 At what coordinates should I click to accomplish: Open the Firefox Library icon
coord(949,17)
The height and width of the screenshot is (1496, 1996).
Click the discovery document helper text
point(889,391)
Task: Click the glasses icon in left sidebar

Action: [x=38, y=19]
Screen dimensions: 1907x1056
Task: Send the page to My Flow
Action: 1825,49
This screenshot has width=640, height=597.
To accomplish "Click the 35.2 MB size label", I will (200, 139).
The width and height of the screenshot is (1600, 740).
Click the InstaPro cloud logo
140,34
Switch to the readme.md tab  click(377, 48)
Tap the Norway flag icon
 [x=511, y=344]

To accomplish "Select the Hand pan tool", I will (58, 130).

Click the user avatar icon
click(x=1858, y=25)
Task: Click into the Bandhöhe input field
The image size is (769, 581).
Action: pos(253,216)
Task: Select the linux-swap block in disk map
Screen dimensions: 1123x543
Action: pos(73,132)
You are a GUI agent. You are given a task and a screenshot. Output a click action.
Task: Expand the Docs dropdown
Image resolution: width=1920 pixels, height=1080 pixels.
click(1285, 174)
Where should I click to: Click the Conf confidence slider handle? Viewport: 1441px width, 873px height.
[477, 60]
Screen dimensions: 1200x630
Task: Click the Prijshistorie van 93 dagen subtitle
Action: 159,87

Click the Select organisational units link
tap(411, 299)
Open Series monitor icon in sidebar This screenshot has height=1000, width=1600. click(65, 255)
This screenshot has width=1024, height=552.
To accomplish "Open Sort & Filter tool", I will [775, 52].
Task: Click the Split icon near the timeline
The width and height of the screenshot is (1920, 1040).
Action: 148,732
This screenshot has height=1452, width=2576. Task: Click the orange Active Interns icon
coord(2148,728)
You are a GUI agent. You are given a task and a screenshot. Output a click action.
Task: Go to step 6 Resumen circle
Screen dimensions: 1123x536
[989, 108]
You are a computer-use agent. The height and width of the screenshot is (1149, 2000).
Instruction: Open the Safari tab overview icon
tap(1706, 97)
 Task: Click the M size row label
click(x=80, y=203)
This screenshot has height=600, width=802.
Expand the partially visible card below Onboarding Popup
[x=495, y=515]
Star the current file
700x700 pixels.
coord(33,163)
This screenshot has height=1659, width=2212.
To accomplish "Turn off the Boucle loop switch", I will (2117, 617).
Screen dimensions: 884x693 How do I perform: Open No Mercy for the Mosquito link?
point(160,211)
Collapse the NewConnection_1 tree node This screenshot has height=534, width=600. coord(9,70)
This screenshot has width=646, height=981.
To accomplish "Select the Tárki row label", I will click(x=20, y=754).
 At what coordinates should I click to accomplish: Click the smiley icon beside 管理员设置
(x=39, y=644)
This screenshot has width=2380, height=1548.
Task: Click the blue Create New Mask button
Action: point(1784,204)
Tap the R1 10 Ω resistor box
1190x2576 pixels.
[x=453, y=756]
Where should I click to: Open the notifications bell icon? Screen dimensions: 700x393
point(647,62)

━━━

▸ **Written problem**
Reproduce the lines from the one with "The width and height of the screenshot is (1600, 740)." up to and including the one with "Action: pos(73,132)", requests and all, shifting every coordinate in their answers by -149. Return only those lines.

▸ **Solved exercise**
The width and height of the screenshot is (1600, 740).
Click the InstaPro cloud logo
-9,-115
Switch to the readme.md tab  click(228, -101)
Tap the Norway flag icon
 [x=362, y=195]

To accomplish "Select the Hand pan tool", I will (-91, -19).

Click the user avatar icon
click(x=1709, y=-124)
Task: Click into the Bandhöhe input field
The image size is (769, 581).
Action: pos(104,67)
Task: Select the linux-swap block in disk map
Screen dimensions: 1123x543
Action: pos(-76,-17)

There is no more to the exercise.